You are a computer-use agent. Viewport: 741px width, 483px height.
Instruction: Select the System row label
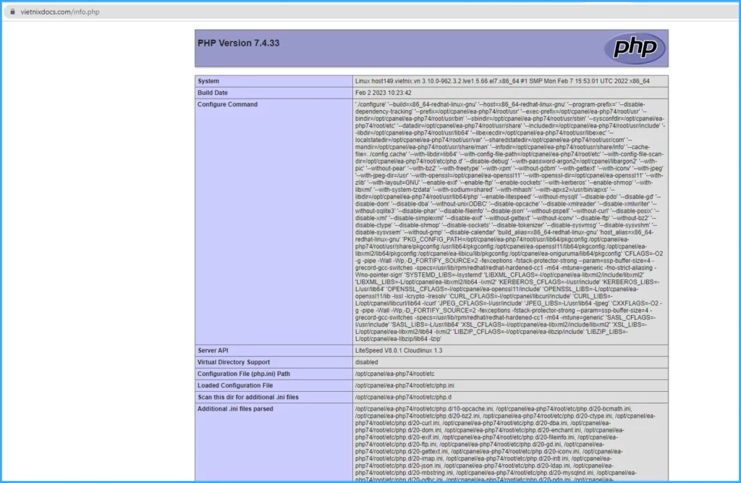tap(208, 81)
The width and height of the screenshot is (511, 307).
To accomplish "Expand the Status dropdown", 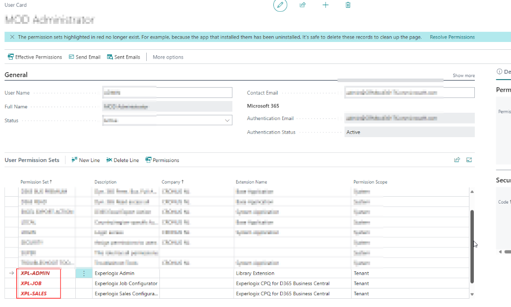I will (x=227, y=121).
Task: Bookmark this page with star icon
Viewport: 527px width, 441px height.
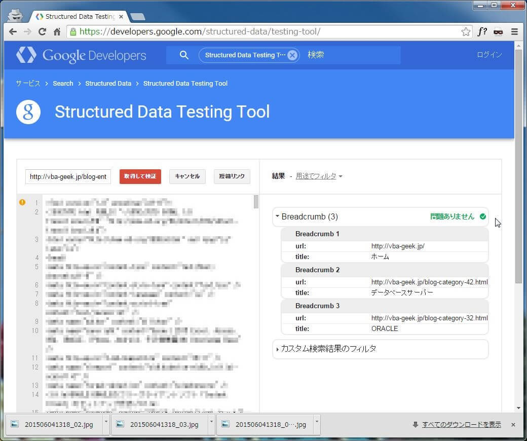Action: [x=466, y=32]
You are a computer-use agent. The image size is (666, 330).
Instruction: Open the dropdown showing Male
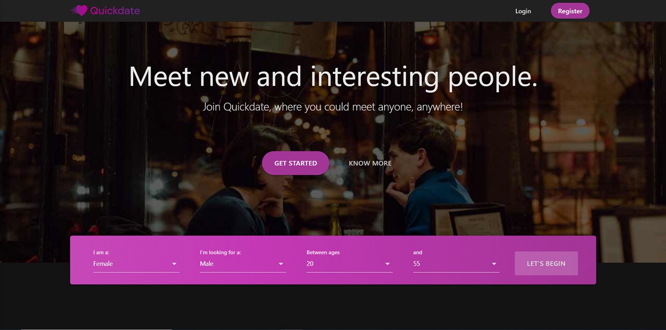tap(243, 264)
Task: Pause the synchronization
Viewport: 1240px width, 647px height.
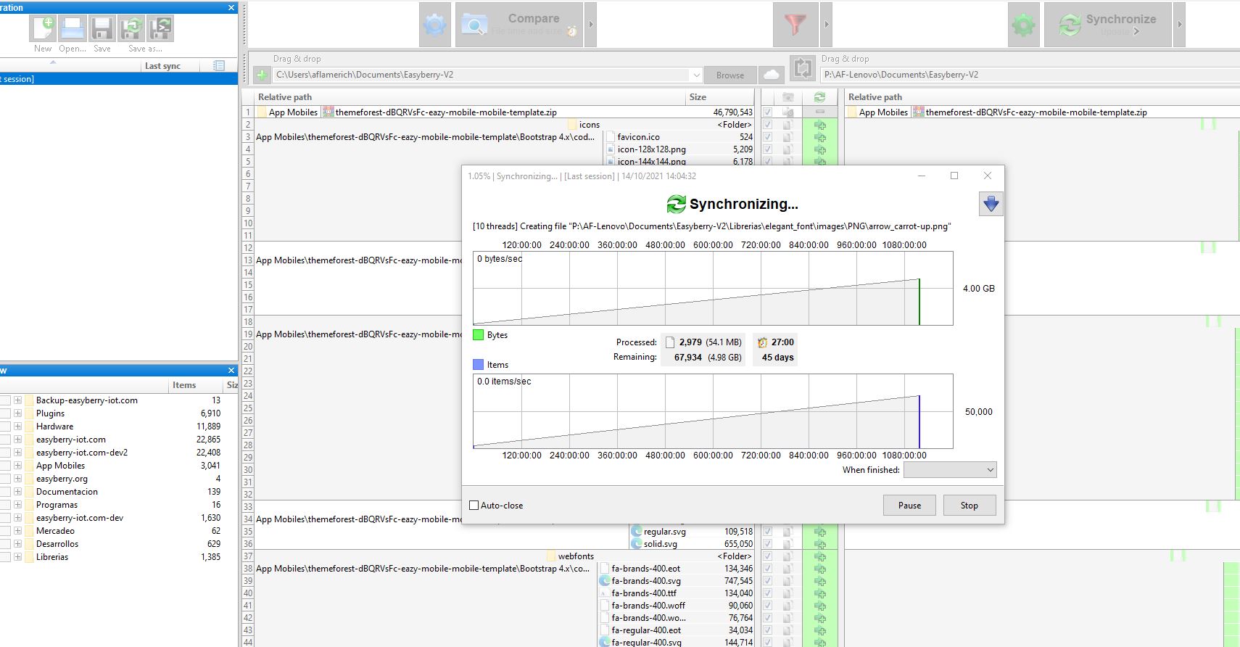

:::::

Exercise aim: With the pictures left out, copy exactly the lines from the one containing "Task: Bookmark this page with star icon" through the final line of the records above, both included.

Worked solution:
Task: Bookmark this page with star icon
Viewport: 527px width, 441px height.
Action: [x=466, y=32]
You are a computer-use agent. The image size is (666, 330).
Instruction: Open the dropdown showing Male
tap(243, 264)
Task: Pause the synchronization
Viewport: 1240px width, 647px height.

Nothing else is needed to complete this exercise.